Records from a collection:
^^^^^^^^^^^^^^^^

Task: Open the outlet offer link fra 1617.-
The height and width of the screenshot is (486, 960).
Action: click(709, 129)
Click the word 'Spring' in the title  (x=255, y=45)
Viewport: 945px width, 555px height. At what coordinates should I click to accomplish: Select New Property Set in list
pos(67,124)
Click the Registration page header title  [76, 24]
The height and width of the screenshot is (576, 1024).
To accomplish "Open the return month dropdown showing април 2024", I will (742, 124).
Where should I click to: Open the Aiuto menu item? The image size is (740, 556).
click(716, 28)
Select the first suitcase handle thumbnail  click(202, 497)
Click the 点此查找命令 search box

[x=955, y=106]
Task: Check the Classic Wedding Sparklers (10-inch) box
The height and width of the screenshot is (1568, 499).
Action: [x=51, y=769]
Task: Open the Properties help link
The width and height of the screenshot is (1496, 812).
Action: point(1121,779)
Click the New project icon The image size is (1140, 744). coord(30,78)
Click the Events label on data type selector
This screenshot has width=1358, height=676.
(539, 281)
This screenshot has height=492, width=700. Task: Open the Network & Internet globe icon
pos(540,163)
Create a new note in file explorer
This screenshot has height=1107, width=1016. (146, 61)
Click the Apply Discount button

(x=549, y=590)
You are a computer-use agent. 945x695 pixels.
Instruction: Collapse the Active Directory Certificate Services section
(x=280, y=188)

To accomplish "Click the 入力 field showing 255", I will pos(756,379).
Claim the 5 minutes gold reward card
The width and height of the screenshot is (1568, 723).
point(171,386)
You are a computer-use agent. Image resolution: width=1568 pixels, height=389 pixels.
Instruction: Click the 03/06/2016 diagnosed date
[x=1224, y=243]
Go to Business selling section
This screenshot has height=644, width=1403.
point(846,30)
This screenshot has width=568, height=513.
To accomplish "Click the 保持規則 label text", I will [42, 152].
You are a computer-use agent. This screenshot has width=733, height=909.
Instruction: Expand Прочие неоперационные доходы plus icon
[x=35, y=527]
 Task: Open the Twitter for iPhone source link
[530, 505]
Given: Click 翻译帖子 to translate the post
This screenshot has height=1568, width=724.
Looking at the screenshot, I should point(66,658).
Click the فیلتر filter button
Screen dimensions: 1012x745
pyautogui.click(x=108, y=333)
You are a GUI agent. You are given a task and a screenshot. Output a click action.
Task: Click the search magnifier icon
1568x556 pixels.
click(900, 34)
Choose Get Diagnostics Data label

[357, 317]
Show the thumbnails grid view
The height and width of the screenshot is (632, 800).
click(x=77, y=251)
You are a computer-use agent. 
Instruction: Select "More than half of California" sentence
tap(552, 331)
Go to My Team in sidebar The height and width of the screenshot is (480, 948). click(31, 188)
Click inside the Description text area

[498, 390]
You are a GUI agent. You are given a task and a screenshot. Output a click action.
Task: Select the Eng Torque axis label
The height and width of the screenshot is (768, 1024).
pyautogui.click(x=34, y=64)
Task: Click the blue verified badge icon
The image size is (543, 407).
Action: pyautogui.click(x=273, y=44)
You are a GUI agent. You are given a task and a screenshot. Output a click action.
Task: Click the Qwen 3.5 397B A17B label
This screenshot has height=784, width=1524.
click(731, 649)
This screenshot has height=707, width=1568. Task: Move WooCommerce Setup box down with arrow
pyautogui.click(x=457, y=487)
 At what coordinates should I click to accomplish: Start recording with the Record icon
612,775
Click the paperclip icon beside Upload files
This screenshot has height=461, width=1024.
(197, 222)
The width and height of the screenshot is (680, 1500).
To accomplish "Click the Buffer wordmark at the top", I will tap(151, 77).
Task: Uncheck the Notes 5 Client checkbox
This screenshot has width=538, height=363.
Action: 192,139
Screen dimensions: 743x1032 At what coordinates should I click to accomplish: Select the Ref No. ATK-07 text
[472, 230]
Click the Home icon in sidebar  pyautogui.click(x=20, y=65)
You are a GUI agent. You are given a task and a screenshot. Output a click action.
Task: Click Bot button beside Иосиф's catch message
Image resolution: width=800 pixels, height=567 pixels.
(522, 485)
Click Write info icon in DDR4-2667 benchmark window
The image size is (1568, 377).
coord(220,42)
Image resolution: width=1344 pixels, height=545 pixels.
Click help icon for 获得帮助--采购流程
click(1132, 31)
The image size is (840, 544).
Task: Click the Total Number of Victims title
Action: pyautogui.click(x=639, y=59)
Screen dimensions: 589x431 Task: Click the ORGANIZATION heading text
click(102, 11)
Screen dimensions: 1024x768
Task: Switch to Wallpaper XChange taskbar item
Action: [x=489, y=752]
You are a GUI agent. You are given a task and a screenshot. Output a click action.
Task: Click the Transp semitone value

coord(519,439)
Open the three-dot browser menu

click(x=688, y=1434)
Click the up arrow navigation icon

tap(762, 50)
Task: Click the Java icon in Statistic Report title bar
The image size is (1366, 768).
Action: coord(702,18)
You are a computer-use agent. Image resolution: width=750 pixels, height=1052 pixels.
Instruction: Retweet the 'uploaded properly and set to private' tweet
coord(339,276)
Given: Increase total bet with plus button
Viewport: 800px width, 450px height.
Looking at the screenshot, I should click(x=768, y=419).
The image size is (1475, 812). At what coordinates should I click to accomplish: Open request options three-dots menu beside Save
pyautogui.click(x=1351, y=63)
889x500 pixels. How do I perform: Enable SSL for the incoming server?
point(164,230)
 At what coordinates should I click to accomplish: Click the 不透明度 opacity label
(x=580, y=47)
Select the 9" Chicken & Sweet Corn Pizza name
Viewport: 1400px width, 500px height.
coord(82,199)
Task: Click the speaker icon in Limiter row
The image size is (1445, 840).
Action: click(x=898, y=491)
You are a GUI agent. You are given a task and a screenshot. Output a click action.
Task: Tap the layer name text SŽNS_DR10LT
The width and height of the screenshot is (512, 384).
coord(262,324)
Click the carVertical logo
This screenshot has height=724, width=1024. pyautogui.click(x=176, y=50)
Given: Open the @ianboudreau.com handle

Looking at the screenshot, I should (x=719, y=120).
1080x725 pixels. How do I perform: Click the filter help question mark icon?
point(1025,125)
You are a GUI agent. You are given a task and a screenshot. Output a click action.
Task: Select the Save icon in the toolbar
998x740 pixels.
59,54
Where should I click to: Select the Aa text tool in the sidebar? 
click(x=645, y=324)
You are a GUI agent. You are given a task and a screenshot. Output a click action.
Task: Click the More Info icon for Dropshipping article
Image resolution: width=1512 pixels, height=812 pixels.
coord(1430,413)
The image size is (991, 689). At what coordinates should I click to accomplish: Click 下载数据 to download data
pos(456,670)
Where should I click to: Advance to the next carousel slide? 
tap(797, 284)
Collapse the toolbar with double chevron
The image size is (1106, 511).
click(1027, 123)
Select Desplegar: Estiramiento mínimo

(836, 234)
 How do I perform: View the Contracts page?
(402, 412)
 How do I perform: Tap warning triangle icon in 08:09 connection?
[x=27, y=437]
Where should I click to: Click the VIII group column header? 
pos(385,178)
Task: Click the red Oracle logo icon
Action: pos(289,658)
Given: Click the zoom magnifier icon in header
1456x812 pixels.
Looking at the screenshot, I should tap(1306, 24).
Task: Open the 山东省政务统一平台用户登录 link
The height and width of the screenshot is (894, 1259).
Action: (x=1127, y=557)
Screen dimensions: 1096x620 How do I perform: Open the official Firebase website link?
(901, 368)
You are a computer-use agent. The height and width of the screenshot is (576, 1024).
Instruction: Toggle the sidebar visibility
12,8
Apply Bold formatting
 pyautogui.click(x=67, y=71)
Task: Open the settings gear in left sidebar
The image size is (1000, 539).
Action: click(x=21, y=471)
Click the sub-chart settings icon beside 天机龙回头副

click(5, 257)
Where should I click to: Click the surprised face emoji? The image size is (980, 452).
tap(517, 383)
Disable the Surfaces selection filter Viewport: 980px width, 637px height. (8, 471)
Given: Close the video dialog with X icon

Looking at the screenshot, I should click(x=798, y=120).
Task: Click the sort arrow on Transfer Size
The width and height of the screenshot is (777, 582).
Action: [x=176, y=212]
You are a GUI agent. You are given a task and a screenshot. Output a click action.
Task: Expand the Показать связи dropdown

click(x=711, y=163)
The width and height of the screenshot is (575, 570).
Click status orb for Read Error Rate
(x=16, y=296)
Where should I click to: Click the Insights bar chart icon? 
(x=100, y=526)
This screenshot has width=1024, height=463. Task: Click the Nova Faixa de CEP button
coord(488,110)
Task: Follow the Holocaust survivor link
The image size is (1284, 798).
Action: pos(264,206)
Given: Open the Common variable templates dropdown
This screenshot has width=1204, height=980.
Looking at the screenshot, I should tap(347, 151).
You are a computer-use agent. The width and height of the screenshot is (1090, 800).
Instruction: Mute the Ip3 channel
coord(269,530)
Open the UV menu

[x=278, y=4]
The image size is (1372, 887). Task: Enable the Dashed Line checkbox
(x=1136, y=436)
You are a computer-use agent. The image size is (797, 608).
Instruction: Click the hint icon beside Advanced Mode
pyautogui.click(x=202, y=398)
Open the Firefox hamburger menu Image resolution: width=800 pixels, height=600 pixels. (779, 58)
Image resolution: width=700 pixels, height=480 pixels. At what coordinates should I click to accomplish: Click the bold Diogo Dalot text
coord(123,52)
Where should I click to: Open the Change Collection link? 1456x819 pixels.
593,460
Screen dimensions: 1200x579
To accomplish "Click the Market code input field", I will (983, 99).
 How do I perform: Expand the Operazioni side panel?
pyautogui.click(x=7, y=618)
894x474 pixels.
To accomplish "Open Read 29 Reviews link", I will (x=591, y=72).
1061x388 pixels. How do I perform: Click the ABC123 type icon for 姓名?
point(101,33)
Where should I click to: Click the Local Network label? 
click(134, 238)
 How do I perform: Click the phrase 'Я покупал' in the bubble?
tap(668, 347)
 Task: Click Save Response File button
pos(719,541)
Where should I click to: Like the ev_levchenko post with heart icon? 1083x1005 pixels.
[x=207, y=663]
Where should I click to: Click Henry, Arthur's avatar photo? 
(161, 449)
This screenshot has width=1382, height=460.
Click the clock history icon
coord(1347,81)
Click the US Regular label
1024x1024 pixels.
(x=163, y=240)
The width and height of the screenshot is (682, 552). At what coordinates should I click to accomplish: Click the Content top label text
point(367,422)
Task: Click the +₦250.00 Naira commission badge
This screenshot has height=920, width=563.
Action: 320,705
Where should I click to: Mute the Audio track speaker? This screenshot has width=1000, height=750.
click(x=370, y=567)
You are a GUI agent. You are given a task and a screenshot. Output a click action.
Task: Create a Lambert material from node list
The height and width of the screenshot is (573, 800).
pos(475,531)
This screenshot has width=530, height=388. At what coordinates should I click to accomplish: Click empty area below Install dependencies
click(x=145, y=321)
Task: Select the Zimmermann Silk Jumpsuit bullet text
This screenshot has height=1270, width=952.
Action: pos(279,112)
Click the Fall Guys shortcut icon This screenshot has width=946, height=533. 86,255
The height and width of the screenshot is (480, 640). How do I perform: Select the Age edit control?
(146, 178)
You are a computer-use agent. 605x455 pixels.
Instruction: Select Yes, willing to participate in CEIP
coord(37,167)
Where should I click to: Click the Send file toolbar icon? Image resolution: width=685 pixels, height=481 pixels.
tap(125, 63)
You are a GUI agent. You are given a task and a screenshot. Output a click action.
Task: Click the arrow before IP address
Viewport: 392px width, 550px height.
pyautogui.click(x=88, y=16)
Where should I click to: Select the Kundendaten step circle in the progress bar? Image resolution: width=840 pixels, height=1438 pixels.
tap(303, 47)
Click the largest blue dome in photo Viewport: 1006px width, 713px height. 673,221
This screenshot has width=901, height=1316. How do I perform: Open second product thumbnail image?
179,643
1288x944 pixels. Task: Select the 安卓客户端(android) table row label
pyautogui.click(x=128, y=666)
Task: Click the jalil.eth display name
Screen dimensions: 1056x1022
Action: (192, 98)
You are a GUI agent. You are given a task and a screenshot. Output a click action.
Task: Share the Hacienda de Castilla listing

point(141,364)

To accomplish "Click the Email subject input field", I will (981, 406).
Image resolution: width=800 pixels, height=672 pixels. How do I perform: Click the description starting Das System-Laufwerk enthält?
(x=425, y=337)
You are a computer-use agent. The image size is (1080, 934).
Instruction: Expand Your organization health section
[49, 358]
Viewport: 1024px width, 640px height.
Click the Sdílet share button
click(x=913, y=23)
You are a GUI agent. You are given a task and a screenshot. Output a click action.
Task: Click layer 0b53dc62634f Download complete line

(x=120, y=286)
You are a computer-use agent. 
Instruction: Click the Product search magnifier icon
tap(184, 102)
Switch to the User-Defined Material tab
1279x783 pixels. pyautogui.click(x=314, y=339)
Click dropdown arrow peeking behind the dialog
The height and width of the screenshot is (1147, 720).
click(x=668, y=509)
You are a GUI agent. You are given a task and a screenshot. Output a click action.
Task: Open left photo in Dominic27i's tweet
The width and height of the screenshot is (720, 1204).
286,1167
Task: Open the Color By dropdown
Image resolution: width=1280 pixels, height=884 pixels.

^^^^^^^^^^^^^^^^

Scan the records above for the word "field". Show each line in which it appears.

To accomplish "Click the 入力 field showing 255", I will pos(756,379).
To accomplish "Click the Market code input field", I will (983, 99).
To accomplish "Click the Email subject input field", I will (981, 406).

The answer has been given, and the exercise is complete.